Алкоголь придал ему решимости и прежний слюнявый лентяй в нем уступил место деловитому авантюристу, ищущему приключений и действия.

- Покажи мне, куда идти, я один пойду, если ты боишься.

- Один ты не пойдешь, паря, - возразил якут. - Я не боюсь. Просто делать все нужно… правильно. Понимаешь?

- А то!

- И торопиться - неправильно, - рассудил Юрик. - Сейчас торопиться - очень неправильно.

- Пошли не торопясь?

- Пошли, - кивнул Юрик. - Только по сторонам посматривай. Чтоб рыбакам на глаза не попасться. Они здесь - за сопкой. Мало ли.

- Я буду осторожен как Бампо Длинный Чулок.

- Кожаный, - уточнил начитанный якут - филолог. - Не Длинный, а Кожаный. Длинный - у Пеппи.

- По фигу. Пусть будет Длинный и Кожаный. Веди меня, мой Чингачгук!

- Духи, что за дурак! - прошептал Юрик одними губами.

Но Рогозину было безразлично, что о нем думают другие, ведь только что он сумел прыгнуть выше головы - сам провел настоящую хирургическую операцию! И теперь, под влиянием спирта и неожиданного успеха в неприятном деле, самомнение его взлетела на невиданную раньше высоту.

Пока он шел за якутом, десятки мыслей успел сгенерировать его разум: а не пойти ли учиться на хирурга, а не начать ли проводить такие операции на дому, сколько денег с человека берут в Америке за такую операцию и еще много - много - много всякого.

- Стой! - внезапно зашипел Юрик и бухнулся на коленки.

Рогозин тоже пригнулся, неловко распластался на сухой земле и огляделся окрест. Вся храбрость, явленная тайге несколько минут назад, куда‑то испарилась. Не обнаружив ничего, Рогозин потянул якута за рукав:

- Что, что там?

- Смотри против солнца. Ближе к алтарю, видишь?

- К какому алта… - до Рогозина вдруг дошло, что каким‑то чудным образом они с приятелем оказались на одном из склонов древнего якутского жертвенника.

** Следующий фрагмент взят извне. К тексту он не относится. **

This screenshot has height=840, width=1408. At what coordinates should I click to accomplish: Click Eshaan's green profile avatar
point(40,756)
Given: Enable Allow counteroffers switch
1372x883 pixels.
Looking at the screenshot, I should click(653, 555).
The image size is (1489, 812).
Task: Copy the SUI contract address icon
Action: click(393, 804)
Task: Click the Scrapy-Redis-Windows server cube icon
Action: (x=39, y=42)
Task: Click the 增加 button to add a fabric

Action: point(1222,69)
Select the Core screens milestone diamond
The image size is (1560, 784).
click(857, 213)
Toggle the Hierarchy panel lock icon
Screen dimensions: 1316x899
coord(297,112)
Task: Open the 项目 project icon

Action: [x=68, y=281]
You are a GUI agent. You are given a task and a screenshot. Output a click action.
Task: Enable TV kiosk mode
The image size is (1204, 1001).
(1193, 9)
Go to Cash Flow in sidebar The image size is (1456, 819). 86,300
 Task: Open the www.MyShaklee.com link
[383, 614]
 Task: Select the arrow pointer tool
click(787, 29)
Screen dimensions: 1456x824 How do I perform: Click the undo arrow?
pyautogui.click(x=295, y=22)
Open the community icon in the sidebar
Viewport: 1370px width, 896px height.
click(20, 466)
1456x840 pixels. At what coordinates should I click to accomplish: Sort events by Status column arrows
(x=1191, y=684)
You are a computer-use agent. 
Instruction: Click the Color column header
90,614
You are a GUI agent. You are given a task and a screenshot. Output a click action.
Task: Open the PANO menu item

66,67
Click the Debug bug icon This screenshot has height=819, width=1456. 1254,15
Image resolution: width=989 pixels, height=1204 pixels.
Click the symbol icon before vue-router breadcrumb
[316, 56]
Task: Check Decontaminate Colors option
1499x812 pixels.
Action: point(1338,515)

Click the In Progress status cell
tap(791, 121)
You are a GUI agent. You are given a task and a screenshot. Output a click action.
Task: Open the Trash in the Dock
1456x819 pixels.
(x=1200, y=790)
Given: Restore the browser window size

Того самого, похожего на перевернутую пирамиду, с плоским круглым камнем, с чудовищным деревом. И сейчас по заросшей каменной лестнице, служившей давно забытым шаманам для спуска жертвенного скота к камню, шли трое: Перепелкин, - его длинную неуклюжую, нескладную фигуру можно было узнать издалека, а за ним еще трое, помельче, отягощенные огромными рюкзаками. Они целеустремленно направлялись к алтарю и, кажется, Доцент даже что‑то говорил своим спутникам, но слов было не разобрать.

- Пошли к ним! - Рогозин попытался подняться на ноги, но Юрик дернул его вниз и зашипел от того, что использовал беспалую руку.

- Лежи, дурень! Направо посмотри! Наверх.